Non-EU states Monaco, Andorra and San Marino also have customs arrangements with the EU. The EU-Turkey customs union entered force in 1995, but like that of Andorra, it is limited to industrial goods and processed agricultural products.
A customs union does not preclude border checks and long queues of trucks, such as are seen at the Turkey/EU border.
The EU customs union came into being in 1968, but it took until 1993 for internal customs controls to be abolished.
For the Irish-UK border, neither Britain nor the EU want to see a return of such checks. A customs union would make this easier to achieve, but is not a guarantee.
Each new member of the European Union also joins the customs union, reconciling their national laws with the Community Customs Code.
Brexit is obviously new ground, but leaving the European Union would appear to entail also exiting the customs union.
So rather than “staying in” the customs union, Britain would have to forge a new “customs arrangement”, a phrase used by Theresa May in January, after it has left.

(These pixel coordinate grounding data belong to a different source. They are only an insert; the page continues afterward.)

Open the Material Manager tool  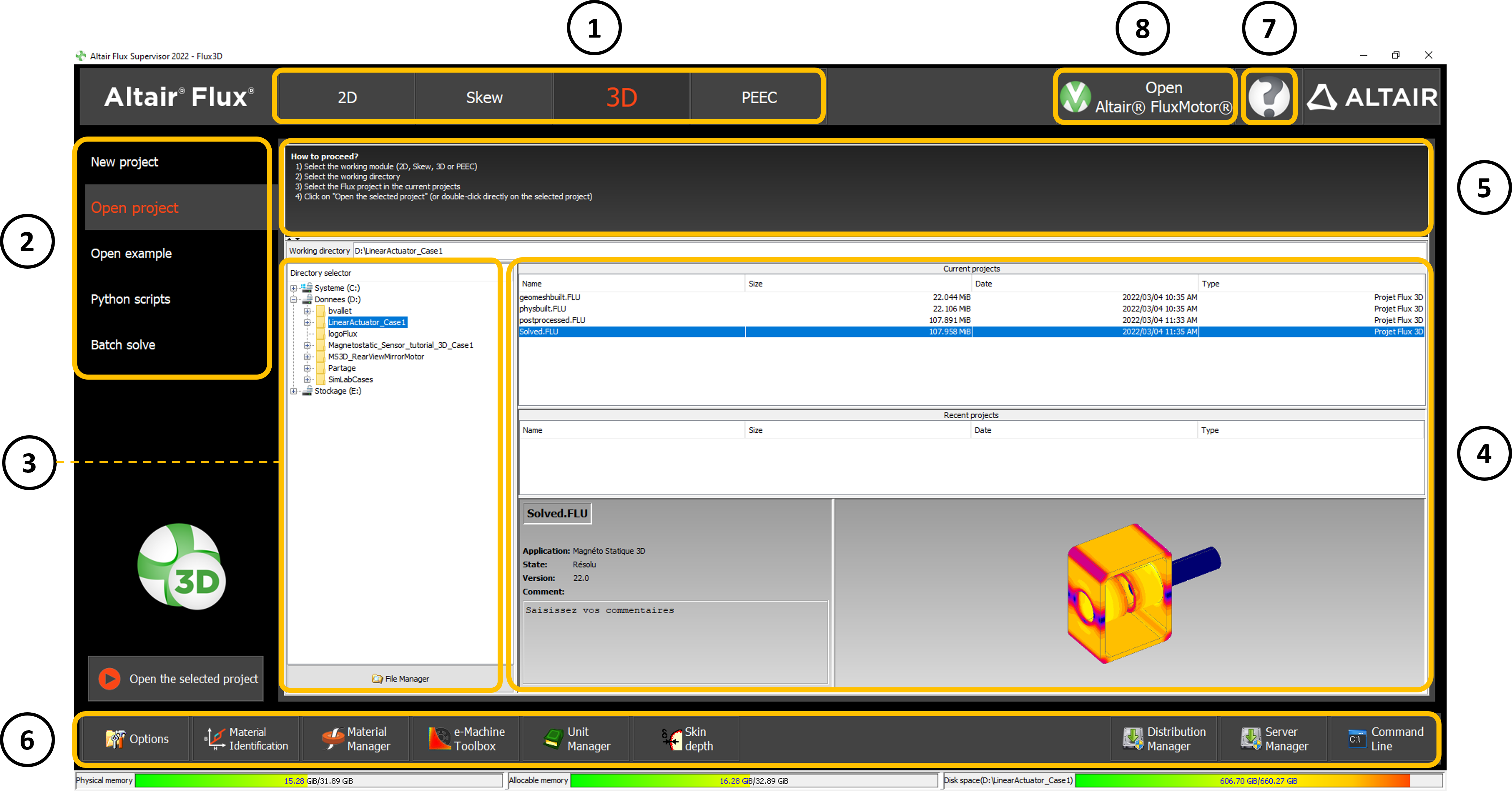pos(356,739)
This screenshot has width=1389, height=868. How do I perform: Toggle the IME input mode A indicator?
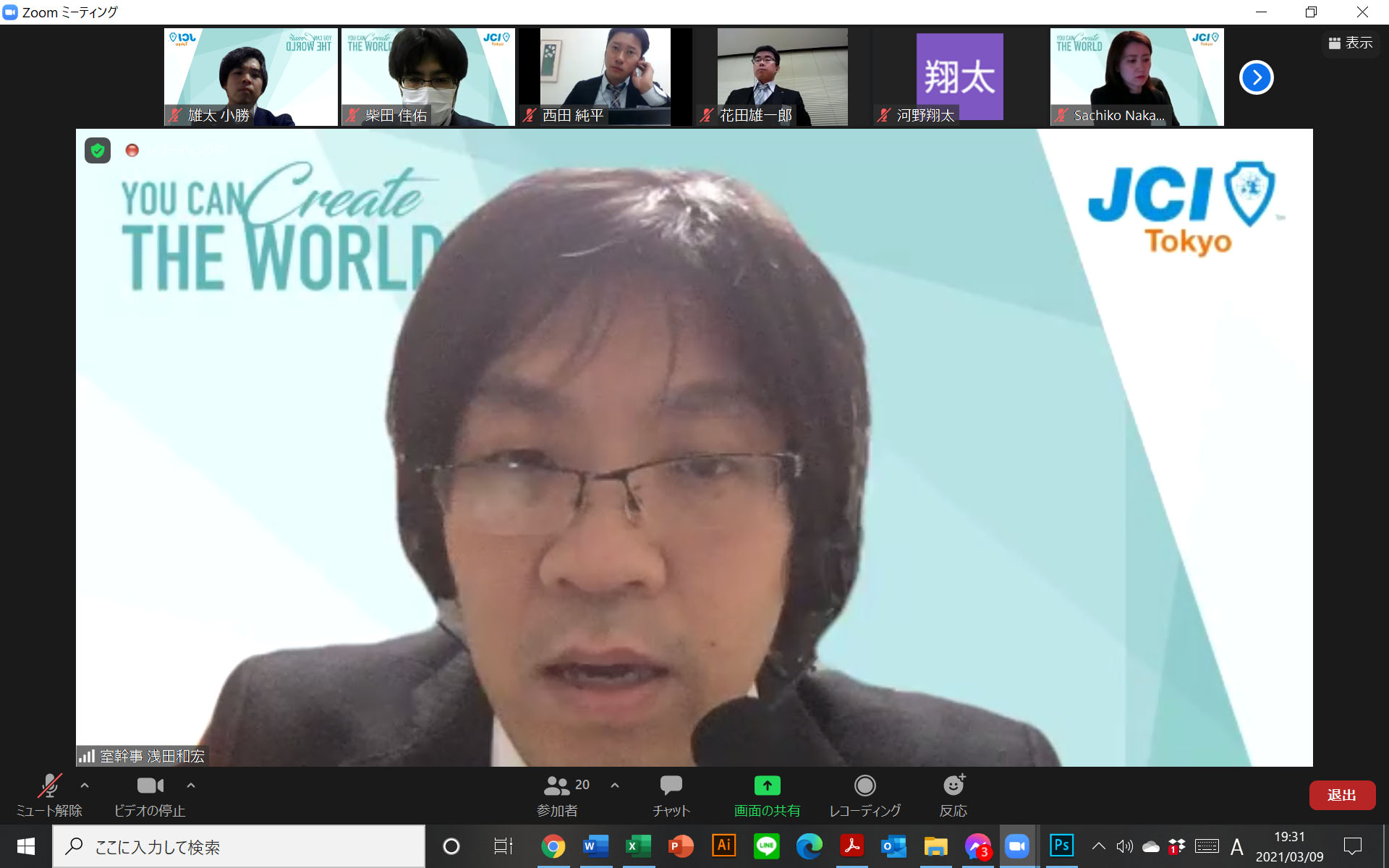click(x=1236, y=846)
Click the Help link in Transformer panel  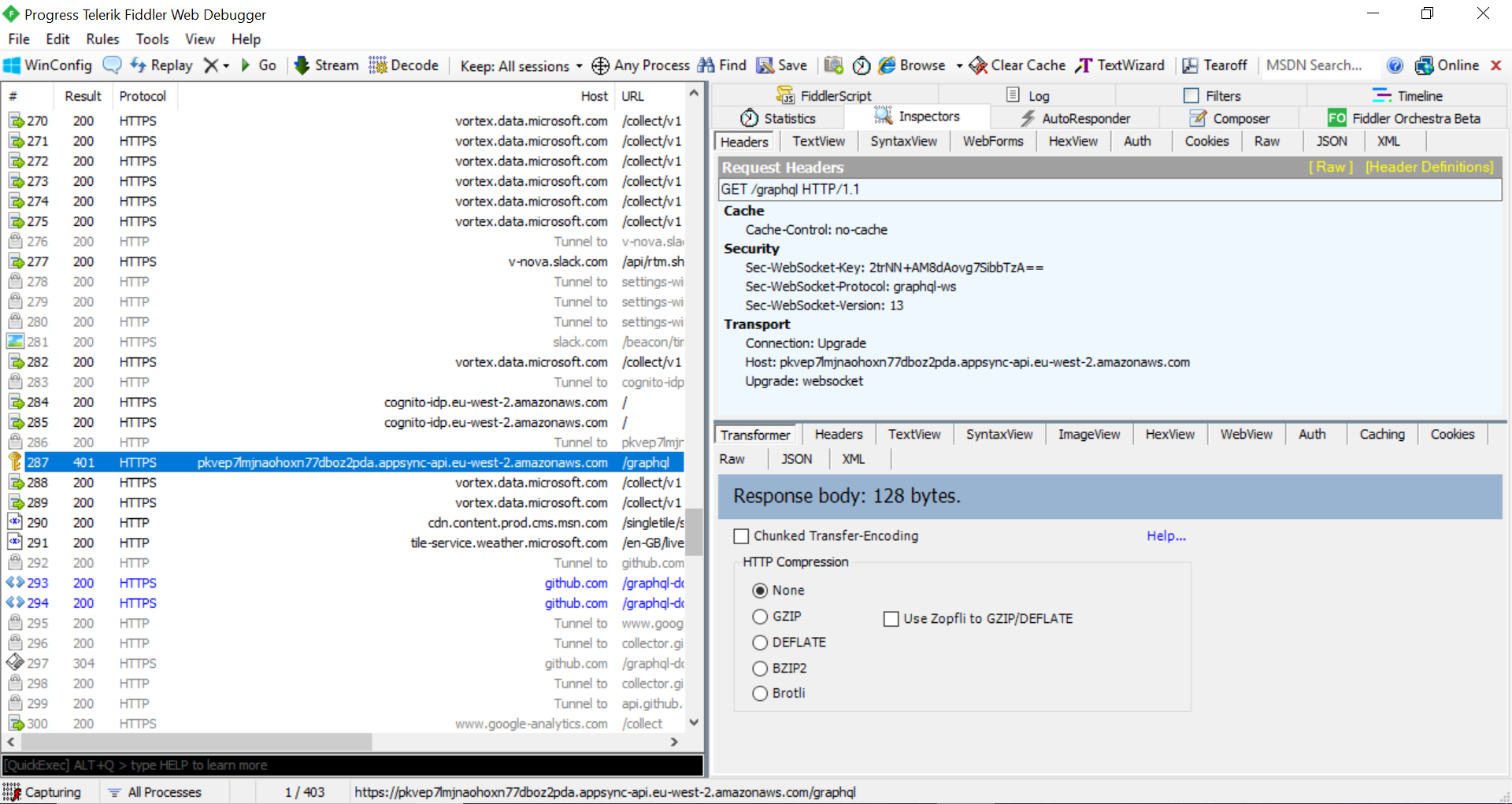point(1165,536)
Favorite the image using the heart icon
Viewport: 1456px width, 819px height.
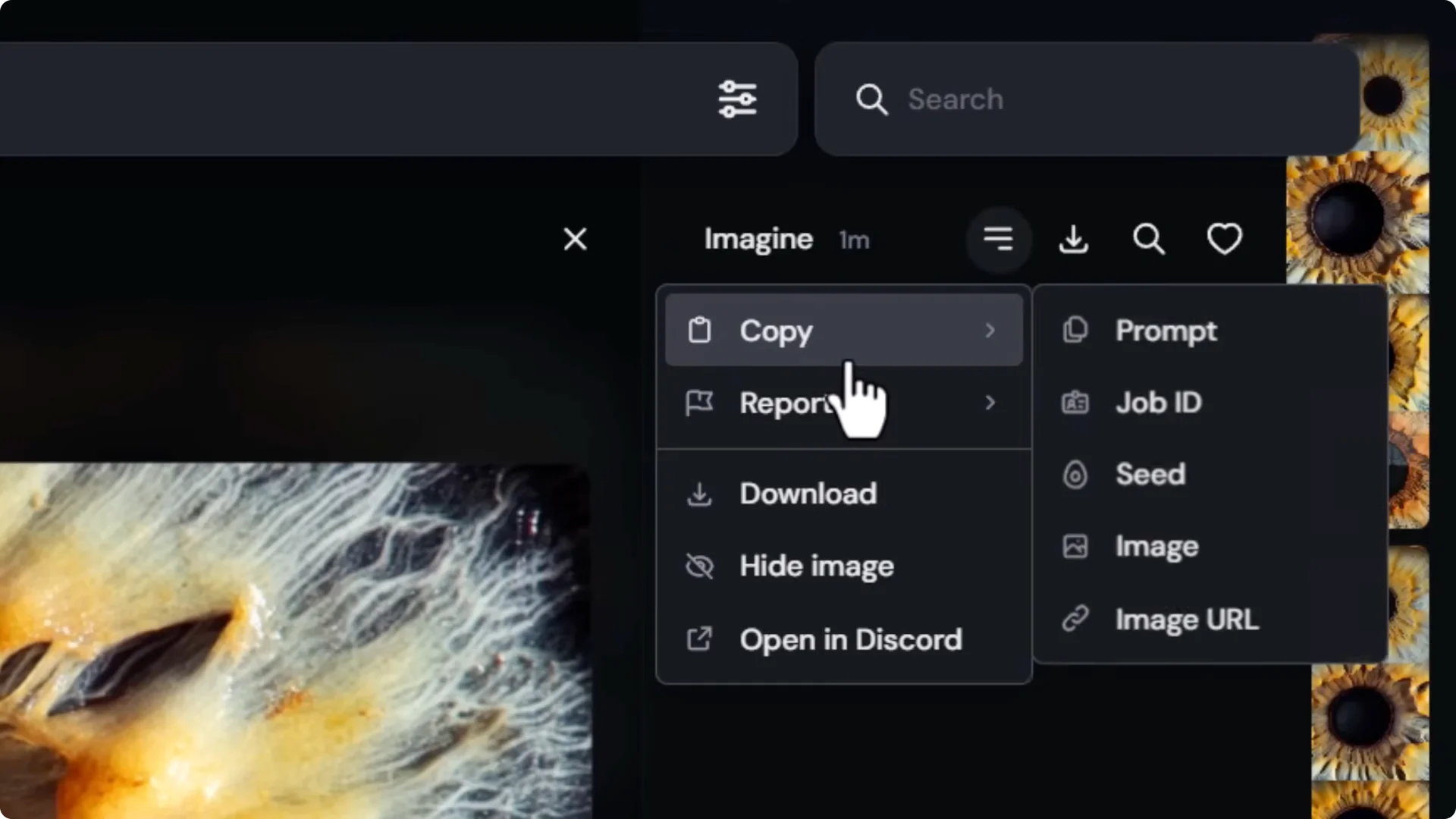1224,239
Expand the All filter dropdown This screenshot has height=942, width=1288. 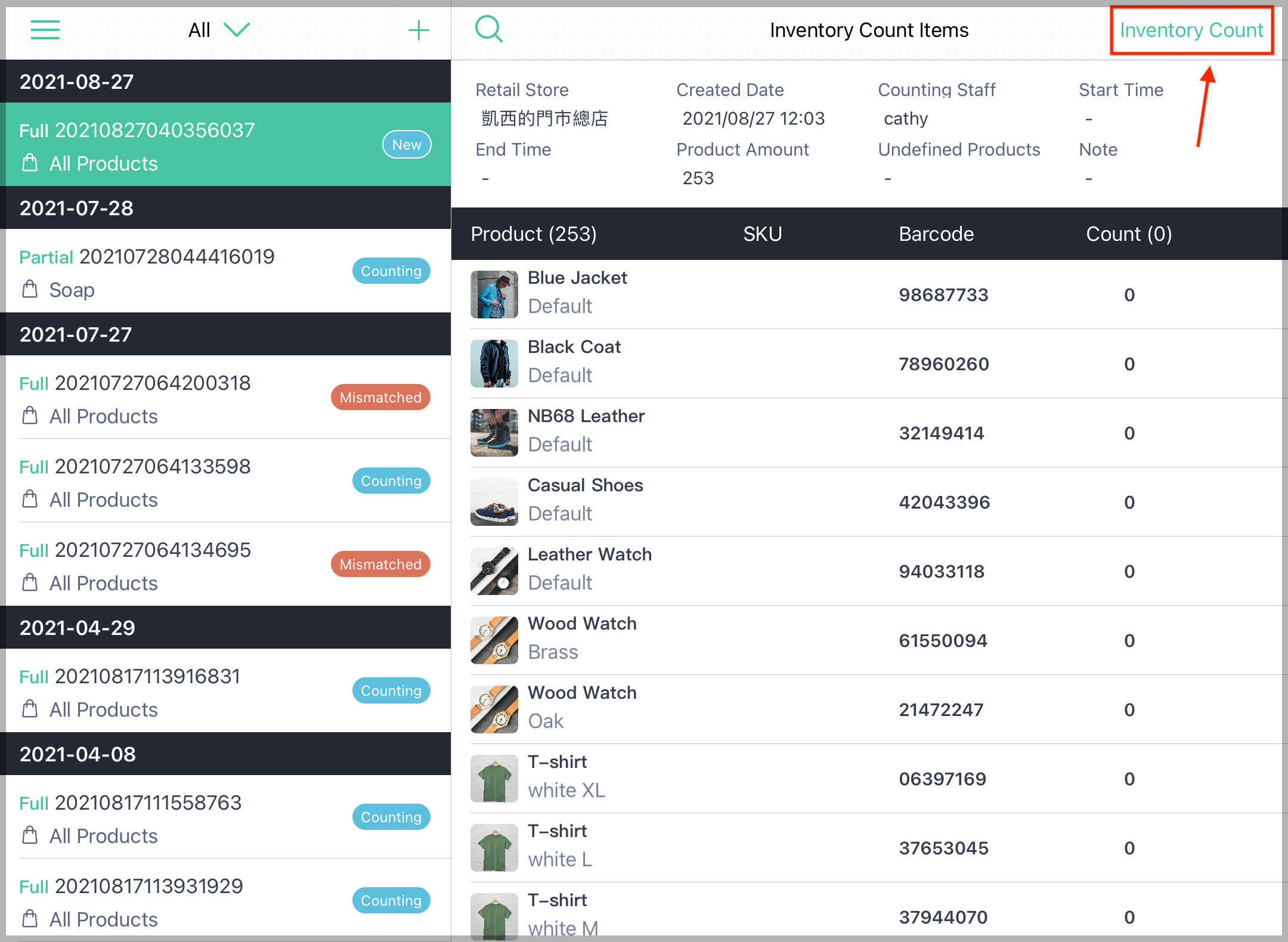coord(219,30)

Unlike the single market, the customs union does not entail paying into the EU budget, being broadly subject to European Court of Justice (ECJ) or accepting free movement of people.
However, the customs union itself could be subject to the authority of the ECJ and customs duties raised might need to be shared.
There are countries, such as Norway or Switzerland, which have access to the single market and are part of the Schengen passport-free travel zone, but are not in the customs union. Individuals can normally cross their borders unchallenged, but commercial vehicles can be stopped and their goods checked.
A free trade deal could abolish duties between Britain and the EU, but would not need to apply the same duty rates on goods coming from other countries.
A free trade deal would also includes rules to require that, for example, a product coming from Britain is truly British. In the case of a car, for example, proving this could incur a sizeable cost. The rules could also prevent the import of a good if it does not have sufficient local content/value added. This might limit, for example, the ability of Britain to ship cars made by Japanese producers to the EU without paying duties.
An attraction of a free trade agreement with the European Union is that post-Brexit Britain would be allowed to enter similar free trade deals with other countries totally unfettered.
If it struck some form of customs union deal with the EU, Britain’s ability to do so would be limited. It would still be able to negotiate deals with others in areas such as services, investments, regulations and goods not part of the customs union, which might include agricultural products or steel.
While Britain could technically also include products that are part of the customs union, in practice it would complicate the customs union. It would then have to distinguish between British products, which could freely travel within the customs union, and those coming via a trade deal from elsewhere, which might be subject to duties.
Like Turkey, it might feel forced to let Brussels take the lead in forging deals and then just mirror those agreements with the new EU partners.